Confesso que as lágrimas me rolam pela face ao longo deste texto, as minhas mãos tremem e juro que sinto a dor a desprender-se do meu peito, como se fosse uma enorme rocha que não me deixasse respirar fundo. Não é normal ter medo onde me sinto mais confortável. No meio das palavras. No meio das frases. No meio das sensações à flor da pele. Mas é a minha história. A minha condição de vida, e ainda estou a tentar assimilar tudo. Eu não estou a fugir. Não vou fugir mais. Eu vou sentir a dor e ficar, mesmo que tenha medo. Mesmo que tenha medo que eles se vão embora. 

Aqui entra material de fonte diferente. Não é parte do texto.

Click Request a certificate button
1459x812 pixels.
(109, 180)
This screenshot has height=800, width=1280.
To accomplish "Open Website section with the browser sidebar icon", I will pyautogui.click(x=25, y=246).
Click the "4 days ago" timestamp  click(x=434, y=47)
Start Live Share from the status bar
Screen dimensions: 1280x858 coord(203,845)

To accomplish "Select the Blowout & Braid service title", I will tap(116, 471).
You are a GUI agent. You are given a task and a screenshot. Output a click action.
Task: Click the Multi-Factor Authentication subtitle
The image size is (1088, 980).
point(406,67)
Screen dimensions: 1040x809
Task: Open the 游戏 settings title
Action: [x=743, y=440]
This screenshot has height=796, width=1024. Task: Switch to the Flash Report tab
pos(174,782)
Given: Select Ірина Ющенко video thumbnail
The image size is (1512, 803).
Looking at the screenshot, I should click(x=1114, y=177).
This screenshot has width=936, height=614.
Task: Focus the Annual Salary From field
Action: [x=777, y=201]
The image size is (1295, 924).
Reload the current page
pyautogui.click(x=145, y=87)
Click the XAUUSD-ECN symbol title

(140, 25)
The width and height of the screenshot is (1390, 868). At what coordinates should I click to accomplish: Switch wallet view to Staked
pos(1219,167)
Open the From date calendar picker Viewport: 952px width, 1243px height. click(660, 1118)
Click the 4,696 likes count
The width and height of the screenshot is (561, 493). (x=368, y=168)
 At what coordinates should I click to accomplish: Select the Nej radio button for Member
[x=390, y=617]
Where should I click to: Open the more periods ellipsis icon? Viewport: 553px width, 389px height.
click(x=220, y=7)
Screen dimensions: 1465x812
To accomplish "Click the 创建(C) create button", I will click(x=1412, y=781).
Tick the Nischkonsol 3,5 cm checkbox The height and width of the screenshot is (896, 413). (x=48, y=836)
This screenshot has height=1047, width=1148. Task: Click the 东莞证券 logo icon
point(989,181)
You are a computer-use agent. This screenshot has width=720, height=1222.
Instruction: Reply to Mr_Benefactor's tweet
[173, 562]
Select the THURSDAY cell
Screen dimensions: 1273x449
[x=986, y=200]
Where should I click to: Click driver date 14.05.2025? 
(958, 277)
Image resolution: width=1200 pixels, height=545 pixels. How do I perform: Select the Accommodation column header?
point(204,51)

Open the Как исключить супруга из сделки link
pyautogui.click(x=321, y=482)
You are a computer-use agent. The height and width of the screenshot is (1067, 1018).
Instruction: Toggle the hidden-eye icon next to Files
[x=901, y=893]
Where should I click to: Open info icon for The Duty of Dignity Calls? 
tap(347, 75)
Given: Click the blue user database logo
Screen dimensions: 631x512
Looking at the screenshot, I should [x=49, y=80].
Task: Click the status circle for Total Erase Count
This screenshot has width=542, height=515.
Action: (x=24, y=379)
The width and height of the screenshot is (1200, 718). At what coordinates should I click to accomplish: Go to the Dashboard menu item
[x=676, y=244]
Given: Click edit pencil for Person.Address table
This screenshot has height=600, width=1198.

 Repito, as dores da alma ferem e pesam mais que as dores do corpo. Eu enfrento a dor, é exuberante. Não preciso de fingir mais, nem vocês. Nem ninguém.

 

Vinda de Reguengos de Monsaraz, Beatriz Velez tem 17 anos e é aluna na Escola Secundária Conde de Monsaraz, onde frequenta o 12.º ano do curso científico-humanístico. Escritora desde os 13 anos, amante dos animais e da Natureza e tem o desejo de seguir os estudos universitários para ascender a Magistratura.